Question

With what velocity should a $\alpha -$particle travel towards the nucleus of a Cu atom so as to arrive at a distance of ${10^{ - 13}}m$.

Answer 1

We can calculate the velocity that is required by $\alpha -$particle travels towards the nucleus of a Cu atom using the atomic number of copper, charge of alpha particle, radius, and mass of alpha particle. We have to remember that the potential energy should be equal to the kinetic energy.

Complete step by step answer:
Given data contains,
Distance at which the $\alpha$-particle travels towards the nucleus of a Cu atom is ${10^{ - 13}}m$.
From the nucleus, to arrive at a distance r, the kinetic energy of the alpha particle must be equal to the potential energy of interaction of alpha particle with copper nucleus. This can be given as,
$K.E = P.E$
We know that,
$K.E = P.E$
$\dfrac{1}{2}m{u^2} = \dfrac{1}{{4\pi {E_0}}} \times \dfrac{{2Z{e^2}}}{r}$
Here, m is the mass
V is the velocity
e is the charge of the alpha particle
m is the mass of the alpha particle
Z is the atomic number
r is the distance
$\pi$ takes the value of $3.14$ and
${E_0}$ takes the value of $8.85 \times {10^{ - 12}}$
The equation $\dfrac{1}{2}m{u^2} = \dfrac{1}{{4\pi {E_0}}} \times \dfrac{{2Z{e^2}}}{r}$ is rearranged as,
${u^2} = \dfrac{{Z{e^2}}}{{\pi {E_0} \times m \times r}}$
Let us now substitute the values of all variables in the equation to get the velocity.
We can calculate the velocity as,
${u^2} = \dfrac{{Z{e^2}}}{{\pi {E_0} \times m \times r}}$
${u^2} = \dfrac{{\left( {29} \right){{\left( {1.6 \times {{10}^{ - 19}}} \right)}^2}}}{{\left( {3.14} \right)\left( {8.85 \times {{10}^{ - 12}}} \right) \times \left( {4 \times 1.672 \times {{10}^{ - 27}}} \right) \times {{10}^{ - 13}}}}$
$u = 6.3 \times {10^6}m{\sec ^{ - 1}}$
The velocity at which the $\alpha -$particle travel towards the nucleus of a Cu atom to reach at a distance of ${10^{ - 13}}m$ is $6.3 \times {10^6}m{\sec ^{ - 1}}$.

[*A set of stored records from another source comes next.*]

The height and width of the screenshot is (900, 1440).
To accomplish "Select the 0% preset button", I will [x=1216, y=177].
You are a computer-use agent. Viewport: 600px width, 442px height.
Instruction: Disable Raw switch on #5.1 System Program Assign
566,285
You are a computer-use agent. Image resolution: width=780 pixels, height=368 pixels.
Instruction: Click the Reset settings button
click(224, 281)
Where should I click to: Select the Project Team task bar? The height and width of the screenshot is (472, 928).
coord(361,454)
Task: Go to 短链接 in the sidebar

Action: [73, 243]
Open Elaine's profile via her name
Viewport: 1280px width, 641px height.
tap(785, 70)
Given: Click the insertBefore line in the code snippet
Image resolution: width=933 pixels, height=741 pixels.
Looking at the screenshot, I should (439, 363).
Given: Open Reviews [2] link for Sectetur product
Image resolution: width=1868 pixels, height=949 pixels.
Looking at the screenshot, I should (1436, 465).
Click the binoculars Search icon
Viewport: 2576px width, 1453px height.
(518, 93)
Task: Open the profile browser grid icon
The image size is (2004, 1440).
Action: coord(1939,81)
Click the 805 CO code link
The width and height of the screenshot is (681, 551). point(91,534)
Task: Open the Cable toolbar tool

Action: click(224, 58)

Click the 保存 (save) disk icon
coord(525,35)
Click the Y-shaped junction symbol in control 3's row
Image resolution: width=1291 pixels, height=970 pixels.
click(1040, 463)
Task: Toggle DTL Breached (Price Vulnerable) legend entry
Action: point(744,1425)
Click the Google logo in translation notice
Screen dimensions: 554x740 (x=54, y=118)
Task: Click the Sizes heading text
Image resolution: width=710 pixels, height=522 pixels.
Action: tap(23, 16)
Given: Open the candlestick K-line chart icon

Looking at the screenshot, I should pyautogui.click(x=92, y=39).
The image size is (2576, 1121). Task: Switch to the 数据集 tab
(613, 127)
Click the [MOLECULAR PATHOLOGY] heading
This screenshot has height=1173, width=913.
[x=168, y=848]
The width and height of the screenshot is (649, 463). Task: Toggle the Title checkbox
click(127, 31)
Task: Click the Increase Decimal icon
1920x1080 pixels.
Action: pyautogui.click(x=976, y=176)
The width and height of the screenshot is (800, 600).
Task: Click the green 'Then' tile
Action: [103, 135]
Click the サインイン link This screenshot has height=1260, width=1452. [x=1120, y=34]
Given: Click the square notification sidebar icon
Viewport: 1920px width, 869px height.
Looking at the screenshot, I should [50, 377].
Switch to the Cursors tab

Note: We have an approach to solve this question,
Alpha particle could approach towards the nucleus of copper upto distance ${r_0}$=${10^{ - 13}}m$
From the nucleus to reach the distance r, the kinetic energy of the alpha particle must be equal to the potential energy of interaction of the alpha particle with the nucleus of copper.
We can give this as,
$K.E = P.E$
$\dfrac{1}{2}{m_\alpha }{v_\alpha }^2 = k\dfrac{{{q_\alpha }{q_{Cu}}}}{{{r_0}}}$
We know that alpha particle mass would be $4 \times 1.67 \times {10^{ - 27}}kg$.
The value of $k$ is $9 \times {10^9}N{m^2}/{C^2}$
We know that charge of an alpha particle is $2 \times 1.6 \times {10^{ - 19}}C$.
We know that charge of copper is given as $29 \times \left( {1.6 \times {{10}^{ - 19}}C} \right)$
We know that distance is ${10^{ - 13}}m$
Let us now substitute this values in the expression,
$\dfrac{1}{2}{m_\alpha }{v_\alpha }^2 = k\dfrac{{{q_\alpha }{q_{Cu}}}}{{{r_0}}}$
$\dfrac{1}{2}\left( {4 \times 1.67 \times {{10}^{ - 27}}} \right){v_\alpha }^2 = \left( {9 \times {{10}^9}} \right)\dfrac{{\left( {2 \times 1.6 \times {{10}^{ - 19}}} \right)\left( {29 \times 1.6 \times {{10}^{ - 19}}} \right)}}{{{{10}^{ - 13}}}}$
${v_\alpha }^2 = 4000.9 \times {10^{10}}$
${v_\alpha } = 63.25 \times {10^6}m/s$
${v_\alpha } = 6.325 \times {10^6}m/s$
The velocity at which the $\alpha -$particle travel towards the nucleus of a Cu atom to reach at a distance of ${10^{ - 13}}m$ is $6.3 \times {10^6}m{\sec ^{ - 1}}$.